Con “Plan 75”, Chie Hayakawa realizza la sua elegia cinematografica dell’eutanasia in un futuro improbabile (o forse no)

Il Dr. Vivek Murphy, alto ufficiale militare statunitense, nominato dal Presidente Biden e confermato dal senato americano quale US Surgeon General (massima autorità sanitaria statunitense), ha dichiarato recentemente che negli Usa è in corso “un’epidemia di solitudine” non risolvibile con alcun farmaco, in quanto trattasi di condizione psicopatologica quotidiana curabile “solo” attraverso importanti decisioni economico-sociali ovvero strutturate determinazioni di intervento politico (cfr, “La Repubblica”, 03/05/2023, pag.15, sez. Mondo).

Vi è una sottile differenza tra solitudine ed isolamento in quanto si ha a che fare con identità personali tali per cui dietro il termine “solitudine” si celano condizioni emotive ed esistenziali complicate e spesso non volute di “invisibilità sociale, disoccupazione, emarginazione, perdita di legame, vuoto di cultura.”

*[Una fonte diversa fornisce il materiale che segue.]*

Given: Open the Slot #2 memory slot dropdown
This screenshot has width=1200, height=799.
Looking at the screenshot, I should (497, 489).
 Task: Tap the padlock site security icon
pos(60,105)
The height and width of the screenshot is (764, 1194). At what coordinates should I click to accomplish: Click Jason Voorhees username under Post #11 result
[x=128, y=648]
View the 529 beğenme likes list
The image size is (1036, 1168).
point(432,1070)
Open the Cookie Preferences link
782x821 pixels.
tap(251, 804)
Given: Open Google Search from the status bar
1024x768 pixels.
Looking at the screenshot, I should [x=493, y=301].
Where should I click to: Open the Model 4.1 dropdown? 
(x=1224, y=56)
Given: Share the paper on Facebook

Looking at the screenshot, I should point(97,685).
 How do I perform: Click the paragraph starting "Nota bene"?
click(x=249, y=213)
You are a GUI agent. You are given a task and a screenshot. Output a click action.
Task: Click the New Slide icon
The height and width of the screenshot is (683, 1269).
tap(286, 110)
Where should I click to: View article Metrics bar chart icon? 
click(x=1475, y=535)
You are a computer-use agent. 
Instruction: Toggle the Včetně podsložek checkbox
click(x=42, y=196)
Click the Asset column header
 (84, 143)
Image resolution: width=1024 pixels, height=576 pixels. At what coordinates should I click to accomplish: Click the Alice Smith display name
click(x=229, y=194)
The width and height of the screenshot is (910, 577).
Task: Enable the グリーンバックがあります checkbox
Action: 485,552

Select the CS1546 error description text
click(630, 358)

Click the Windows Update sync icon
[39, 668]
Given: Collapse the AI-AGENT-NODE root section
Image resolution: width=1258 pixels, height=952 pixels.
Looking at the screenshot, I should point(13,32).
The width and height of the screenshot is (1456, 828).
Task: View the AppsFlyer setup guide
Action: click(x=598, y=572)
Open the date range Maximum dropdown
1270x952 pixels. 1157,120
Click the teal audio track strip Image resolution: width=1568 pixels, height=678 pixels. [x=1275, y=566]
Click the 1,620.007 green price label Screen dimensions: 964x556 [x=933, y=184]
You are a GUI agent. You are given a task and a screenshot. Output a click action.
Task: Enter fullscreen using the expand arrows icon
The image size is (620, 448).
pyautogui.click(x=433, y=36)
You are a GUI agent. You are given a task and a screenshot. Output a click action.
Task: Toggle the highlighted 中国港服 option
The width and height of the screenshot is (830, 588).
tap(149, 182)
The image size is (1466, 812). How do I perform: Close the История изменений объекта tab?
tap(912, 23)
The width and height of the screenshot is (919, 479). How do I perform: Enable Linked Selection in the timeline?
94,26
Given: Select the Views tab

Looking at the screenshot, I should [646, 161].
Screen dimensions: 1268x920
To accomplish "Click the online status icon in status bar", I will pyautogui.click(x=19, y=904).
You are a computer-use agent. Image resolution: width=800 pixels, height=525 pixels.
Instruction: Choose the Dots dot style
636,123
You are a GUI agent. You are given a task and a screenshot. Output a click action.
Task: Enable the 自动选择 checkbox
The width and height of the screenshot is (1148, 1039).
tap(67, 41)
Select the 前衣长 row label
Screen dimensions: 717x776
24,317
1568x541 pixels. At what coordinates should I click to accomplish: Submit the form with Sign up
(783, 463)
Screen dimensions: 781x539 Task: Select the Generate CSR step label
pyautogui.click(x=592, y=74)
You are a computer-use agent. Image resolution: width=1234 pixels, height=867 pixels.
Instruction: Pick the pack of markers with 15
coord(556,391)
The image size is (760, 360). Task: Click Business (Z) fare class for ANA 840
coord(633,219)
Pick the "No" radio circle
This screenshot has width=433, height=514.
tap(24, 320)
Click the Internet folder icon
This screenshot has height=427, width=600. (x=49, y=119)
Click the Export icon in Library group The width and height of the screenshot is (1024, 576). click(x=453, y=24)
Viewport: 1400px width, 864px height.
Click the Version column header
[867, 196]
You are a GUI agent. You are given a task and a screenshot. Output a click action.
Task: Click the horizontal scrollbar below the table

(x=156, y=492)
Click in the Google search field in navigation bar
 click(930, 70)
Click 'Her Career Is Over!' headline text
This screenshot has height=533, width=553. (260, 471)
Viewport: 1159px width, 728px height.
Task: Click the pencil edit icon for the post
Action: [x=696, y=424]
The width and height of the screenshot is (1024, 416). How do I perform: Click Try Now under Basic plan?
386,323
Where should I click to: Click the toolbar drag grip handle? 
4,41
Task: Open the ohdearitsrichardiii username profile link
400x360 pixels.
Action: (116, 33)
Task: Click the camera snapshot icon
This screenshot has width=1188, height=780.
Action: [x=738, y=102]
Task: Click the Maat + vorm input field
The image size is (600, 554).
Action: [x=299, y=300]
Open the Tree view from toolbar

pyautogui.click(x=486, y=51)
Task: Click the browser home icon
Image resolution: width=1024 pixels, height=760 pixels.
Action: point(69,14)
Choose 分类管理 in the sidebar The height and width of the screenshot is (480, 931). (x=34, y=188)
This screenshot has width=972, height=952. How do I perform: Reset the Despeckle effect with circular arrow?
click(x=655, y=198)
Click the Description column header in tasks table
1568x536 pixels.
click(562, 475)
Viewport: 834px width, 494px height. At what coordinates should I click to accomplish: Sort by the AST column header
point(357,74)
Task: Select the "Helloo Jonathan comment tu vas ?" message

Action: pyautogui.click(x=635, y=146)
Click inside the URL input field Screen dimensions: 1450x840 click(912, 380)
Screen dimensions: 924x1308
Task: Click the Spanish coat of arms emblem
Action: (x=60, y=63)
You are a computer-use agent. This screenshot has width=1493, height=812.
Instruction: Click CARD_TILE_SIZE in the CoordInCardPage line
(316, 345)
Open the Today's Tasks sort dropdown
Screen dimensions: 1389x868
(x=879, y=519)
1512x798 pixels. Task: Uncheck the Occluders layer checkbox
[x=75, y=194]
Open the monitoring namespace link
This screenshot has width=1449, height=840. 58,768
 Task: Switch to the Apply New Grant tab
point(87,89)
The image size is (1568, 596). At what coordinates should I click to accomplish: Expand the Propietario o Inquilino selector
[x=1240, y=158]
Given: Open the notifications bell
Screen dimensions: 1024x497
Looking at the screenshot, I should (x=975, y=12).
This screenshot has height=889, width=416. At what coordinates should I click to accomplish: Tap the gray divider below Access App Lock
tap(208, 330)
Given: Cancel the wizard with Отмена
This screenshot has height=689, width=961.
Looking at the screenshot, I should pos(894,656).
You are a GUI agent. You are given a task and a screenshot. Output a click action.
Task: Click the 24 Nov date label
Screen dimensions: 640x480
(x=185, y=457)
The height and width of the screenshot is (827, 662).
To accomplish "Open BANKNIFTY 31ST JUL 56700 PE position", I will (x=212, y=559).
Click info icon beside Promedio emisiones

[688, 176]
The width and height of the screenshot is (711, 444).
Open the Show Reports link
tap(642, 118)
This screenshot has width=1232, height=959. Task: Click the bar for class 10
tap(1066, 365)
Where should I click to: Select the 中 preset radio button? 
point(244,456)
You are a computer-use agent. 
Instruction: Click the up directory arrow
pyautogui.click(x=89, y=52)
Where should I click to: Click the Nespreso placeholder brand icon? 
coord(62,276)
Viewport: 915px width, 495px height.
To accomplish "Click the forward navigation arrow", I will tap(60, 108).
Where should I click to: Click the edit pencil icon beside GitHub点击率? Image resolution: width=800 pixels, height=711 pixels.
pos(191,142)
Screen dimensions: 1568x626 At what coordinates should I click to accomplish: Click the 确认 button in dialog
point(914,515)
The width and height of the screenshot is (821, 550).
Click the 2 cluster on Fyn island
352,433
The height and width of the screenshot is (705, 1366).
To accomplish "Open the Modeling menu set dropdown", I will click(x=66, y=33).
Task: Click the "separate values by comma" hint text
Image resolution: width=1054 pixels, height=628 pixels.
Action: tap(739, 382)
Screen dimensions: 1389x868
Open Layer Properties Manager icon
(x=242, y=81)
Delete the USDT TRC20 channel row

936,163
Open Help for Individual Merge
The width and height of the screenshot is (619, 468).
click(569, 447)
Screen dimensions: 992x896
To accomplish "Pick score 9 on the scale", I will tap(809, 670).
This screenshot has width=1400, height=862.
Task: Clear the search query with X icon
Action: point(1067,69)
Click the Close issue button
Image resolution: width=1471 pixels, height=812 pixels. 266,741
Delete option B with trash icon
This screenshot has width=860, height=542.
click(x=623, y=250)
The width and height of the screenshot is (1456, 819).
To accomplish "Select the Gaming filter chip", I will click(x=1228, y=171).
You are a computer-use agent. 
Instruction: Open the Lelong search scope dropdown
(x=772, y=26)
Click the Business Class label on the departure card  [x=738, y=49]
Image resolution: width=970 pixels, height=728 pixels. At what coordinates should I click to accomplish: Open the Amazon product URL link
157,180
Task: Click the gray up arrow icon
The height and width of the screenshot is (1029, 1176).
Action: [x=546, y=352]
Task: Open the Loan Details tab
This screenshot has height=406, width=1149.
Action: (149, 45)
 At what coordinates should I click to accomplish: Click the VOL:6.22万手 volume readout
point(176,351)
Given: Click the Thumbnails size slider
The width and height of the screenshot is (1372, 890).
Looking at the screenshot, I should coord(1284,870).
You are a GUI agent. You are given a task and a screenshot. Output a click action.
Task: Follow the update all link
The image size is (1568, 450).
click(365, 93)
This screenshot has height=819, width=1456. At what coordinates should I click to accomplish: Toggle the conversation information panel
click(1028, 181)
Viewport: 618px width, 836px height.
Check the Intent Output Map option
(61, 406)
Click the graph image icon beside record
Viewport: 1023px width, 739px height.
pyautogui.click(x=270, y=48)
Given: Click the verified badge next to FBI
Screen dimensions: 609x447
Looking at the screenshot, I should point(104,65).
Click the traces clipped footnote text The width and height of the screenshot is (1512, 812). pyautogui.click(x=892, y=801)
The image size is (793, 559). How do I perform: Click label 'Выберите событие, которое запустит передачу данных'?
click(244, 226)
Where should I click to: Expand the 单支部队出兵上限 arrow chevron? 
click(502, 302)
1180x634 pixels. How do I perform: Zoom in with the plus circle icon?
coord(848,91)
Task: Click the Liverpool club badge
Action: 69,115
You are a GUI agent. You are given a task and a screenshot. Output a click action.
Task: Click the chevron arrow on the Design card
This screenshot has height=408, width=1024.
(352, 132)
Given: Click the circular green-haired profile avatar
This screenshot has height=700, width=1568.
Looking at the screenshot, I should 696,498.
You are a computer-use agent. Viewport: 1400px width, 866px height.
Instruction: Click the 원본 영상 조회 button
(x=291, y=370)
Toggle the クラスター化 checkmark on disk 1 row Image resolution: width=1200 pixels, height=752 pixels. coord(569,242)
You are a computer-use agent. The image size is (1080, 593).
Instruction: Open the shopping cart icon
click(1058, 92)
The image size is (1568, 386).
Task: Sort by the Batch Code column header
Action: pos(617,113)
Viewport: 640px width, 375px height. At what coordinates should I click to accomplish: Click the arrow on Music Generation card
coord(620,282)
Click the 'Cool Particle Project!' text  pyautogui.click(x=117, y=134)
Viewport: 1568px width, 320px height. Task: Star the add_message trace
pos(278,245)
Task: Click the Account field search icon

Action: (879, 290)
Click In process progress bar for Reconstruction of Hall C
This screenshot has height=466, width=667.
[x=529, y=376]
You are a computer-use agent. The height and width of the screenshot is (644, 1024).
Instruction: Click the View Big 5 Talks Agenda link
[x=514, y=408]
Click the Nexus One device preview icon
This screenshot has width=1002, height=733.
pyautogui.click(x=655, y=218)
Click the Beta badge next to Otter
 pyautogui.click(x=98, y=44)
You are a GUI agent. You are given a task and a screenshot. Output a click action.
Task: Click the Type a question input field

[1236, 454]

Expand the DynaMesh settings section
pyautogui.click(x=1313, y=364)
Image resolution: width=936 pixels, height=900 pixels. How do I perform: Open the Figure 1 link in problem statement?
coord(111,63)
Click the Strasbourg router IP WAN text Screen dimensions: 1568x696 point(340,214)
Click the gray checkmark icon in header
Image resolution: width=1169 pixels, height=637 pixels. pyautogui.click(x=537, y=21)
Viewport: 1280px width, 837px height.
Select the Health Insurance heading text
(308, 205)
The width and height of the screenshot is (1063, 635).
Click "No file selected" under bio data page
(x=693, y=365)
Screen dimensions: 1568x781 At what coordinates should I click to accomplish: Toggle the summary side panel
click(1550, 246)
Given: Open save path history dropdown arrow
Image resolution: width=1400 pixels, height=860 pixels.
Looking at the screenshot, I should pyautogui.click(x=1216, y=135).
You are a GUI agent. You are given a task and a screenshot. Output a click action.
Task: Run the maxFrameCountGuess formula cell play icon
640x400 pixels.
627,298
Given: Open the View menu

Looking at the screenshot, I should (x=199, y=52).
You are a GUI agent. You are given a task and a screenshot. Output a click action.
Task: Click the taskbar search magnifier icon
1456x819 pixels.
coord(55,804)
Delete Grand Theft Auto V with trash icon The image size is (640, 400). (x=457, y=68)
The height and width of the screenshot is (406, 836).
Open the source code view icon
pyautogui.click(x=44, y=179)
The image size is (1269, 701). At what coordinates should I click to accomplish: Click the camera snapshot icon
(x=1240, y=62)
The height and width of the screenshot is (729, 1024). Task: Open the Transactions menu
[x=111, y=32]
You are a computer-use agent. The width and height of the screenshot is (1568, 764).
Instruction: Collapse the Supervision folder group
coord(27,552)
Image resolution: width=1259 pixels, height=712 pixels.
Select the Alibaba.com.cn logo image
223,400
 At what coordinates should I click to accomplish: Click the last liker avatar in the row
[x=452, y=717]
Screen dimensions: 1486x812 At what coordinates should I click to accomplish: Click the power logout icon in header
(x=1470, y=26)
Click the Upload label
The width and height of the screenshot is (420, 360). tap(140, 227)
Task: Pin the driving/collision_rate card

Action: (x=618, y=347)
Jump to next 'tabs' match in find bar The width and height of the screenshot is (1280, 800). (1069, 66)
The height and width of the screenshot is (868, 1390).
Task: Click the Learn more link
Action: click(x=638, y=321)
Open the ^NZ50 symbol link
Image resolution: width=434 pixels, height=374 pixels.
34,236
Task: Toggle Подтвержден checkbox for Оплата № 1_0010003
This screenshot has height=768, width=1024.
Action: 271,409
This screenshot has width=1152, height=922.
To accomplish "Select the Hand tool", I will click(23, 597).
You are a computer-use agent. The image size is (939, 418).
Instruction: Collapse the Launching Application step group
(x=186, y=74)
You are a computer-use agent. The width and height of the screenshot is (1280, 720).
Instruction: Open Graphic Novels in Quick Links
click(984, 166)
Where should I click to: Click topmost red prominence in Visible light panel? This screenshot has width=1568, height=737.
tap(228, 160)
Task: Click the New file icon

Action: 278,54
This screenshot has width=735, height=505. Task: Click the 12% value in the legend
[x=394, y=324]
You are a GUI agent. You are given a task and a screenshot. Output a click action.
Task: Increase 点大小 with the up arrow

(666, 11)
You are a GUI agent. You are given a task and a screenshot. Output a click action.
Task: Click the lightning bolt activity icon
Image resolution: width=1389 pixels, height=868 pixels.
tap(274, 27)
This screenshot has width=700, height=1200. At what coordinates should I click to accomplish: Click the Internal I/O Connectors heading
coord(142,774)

Questo preambolo “scientifico” è propedeutico all’approccio a “Plan 75“, il film di Chie Hayakawa (Giappone/Filippine/Francia – 2022 – Sci-Fi – Durata: 113′).

Il futuribile lungometraggio (Premio Menzione Speciale a Cannes 2022) è per l’appunto frutto dell’analisi sopra esposta o, per meglio dire, la soluzione ottimale all’emergenza sociale in atto (dati gli elevati e non giustificabili costi di welfare) per cui occorre porre un freno all’invecchiamento della popolazione giapponese alle prese con troppi ed inutili anziani in circolazione, “nemici” dei giovani nella loro disperata ricerca di lavoro. Viene quindi proposta gratuitamente agli over 75 di quel Paese un’eutanasia di Stato a chiunque lo desideri purché regolarmente iscritti al Servizio Sanitario Nazionale con esenzione ticket inclusa.

Il tema non è nuovo nella storia della cinematografia. Si ricordi, ad esempio, “La fuga di Logan” di Michael Anderson (lontano 1976) pellicola per cui il genere umano, costretto a vivere nel sottosuolo terrestre a causa di un disastro ecologico datato AD 2344 (!), è indotto a “sacrificare” i propri simili una volta raggiunto il compimento del 30° anno di età con tanto di orologio corporeo-biologico-automatico di segnalazione in dotazione.

Questo film non è una denuncia politica contro l’eutanasia, bensì una raffinata e poetica rappresentazione ironica dal gusto amaro di generazioni a stridente raffronto tra loro. Tre storie, tre interpreti, tre generazioni accostate tra loro e tutte legate da un unico perfido legame: una tragica solitudine senza via d’uscita alcuna.

La sensibilissima regista Chie Hayakawa, che cura anche la sceneggiatura del film, è attenta nel presentare con perfetto equilibrio ben delineate sfaccettature individuali accomunate da un profondo desiderio di essere trasportate via dal vortice di una profonda ego-agonia in cui sono loro malgrado precipitate. Il mondo esterno sarà pervicacemente ostile a tale recupero e la regista, in questa armoniosa elegia filmica conduce ad un lento risveglio degli animi anestetizzati.

Il film è volutamente lento ma in questo trova una splendente chiave di elevazione poetica soprattutto nel prezioso accompagnamento musicale (magistrale Remi Boubal) che accompagna armonicamente i turbamenti dell’animo degli interpreti e degli spettatori tutti.

Menzione particolare merita l’interprete principale che “strega” spettatori e co-interpreti con la sua misurata ed al tempo stesso toccante interpretazione. Si sta parlando di una perfetta Chieko Baisho che da sola riesce a calamitare le attenzioni degli spettatori inginocchiati e penitenti dinanzi ai suoi piedi.

Fin troppo penetrante questo “Plan 75“. Per cui viene da domandarsi: se e quando toccherà alla generazione odierna decidere tra eutanasia o lotta all’indifferenza sociale, in quale modo si risponderà? Frattanto il film aiuta a prendere amara coscienza dei citati risvolti così da essere pronti, chissà mai, ad una possibile eventualità futura.